[TO DO] Your output should be the lines from the start of the data through the line containing "Given: Click help", exactly and nothing more.

[Stored data entries]
★ ★ ★ ★ ★

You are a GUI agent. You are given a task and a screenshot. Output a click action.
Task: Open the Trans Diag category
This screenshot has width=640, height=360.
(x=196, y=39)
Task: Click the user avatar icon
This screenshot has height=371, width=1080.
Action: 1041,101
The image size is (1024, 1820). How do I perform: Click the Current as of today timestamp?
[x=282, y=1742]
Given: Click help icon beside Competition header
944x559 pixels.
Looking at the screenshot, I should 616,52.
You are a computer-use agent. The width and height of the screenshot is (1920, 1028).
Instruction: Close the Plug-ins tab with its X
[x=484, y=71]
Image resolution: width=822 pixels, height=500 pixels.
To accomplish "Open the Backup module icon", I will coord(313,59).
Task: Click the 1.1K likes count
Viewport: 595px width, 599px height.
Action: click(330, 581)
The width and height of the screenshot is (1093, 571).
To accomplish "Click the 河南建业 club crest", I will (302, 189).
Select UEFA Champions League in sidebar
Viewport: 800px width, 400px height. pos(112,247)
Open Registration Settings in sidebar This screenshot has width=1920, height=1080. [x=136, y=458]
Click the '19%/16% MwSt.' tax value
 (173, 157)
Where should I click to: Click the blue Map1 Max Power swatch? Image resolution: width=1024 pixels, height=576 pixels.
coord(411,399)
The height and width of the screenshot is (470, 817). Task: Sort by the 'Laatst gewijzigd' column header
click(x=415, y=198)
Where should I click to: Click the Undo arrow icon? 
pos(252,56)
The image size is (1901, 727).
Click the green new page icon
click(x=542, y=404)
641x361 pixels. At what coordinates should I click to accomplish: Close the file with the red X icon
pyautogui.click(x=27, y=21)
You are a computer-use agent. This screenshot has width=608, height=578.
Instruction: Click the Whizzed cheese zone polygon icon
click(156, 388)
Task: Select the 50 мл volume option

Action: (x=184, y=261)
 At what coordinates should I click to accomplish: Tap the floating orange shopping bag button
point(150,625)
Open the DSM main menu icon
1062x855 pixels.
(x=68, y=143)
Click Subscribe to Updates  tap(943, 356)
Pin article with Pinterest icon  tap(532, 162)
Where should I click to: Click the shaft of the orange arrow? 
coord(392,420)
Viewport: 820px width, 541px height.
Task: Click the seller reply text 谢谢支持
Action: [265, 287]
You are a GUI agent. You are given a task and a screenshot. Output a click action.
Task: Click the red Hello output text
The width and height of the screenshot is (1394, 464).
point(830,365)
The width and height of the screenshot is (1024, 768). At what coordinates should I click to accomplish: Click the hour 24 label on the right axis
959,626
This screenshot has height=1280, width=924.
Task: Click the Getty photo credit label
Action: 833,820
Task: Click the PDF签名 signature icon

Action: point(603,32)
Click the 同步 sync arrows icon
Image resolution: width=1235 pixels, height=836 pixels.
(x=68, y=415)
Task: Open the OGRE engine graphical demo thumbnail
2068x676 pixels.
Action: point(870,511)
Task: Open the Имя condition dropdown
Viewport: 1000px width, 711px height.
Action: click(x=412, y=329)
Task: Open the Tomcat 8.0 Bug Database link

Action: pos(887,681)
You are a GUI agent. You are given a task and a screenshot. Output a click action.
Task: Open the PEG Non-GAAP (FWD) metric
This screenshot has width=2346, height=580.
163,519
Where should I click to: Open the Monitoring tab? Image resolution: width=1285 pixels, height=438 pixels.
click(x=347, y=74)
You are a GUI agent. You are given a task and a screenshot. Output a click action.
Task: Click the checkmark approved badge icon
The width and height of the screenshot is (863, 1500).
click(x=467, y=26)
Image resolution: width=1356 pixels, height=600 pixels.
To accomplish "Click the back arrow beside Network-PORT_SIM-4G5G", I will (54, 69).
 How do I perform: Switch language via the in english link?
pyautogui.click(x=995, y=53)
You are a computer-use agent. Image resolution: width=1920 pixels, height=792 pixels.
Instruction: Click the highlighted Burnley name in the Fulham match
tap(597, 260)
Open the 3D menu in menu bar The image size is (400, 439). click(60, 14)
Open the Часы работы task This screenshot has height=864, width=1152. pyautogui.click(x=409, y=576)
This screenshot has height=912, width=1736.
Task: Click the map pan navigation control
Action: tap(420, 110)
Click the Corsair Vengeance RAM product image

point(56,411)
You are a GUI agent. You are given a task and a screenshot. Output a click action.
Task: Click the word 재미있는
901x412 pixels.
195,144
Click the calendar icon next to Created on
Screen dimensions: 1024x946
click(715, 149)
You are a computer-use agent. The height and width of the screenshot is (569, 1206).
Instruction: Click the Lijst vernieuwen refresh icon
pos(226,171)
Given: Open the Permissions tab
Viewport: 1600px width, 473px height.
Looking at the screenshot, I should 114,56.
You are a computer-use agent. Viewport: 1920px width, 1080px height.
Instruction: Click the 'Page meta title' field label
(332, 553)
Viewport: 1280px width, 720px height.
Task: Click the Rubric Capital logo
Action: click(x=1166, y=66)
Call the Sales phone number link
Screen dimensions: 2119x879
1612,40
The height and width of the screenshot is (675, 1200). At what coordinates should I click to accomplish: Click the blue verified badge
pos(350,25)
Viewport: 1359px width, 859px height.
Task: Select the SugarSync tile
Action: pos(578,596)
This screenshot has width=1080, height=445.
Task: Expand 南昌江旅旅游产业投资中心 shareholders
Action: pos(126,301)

★ ★ ★ ★ ★

[RESULT OF THE EXERCISE]
You are a GUI agent. You are given a task and a screenshot. Output a click action.
Task: Open the Trans Diag category
This screenshot has width=640, height=360.
(x=196, y=39)
Task: Click the user avatar icon
This screenshot has height=371, width=1080.
Action: 1041,101
The image size is (1024, 1820). How do I perform: Click the Current as of today timestamp?
[x=282, y=1742]
Given: Click help icon beside Competition header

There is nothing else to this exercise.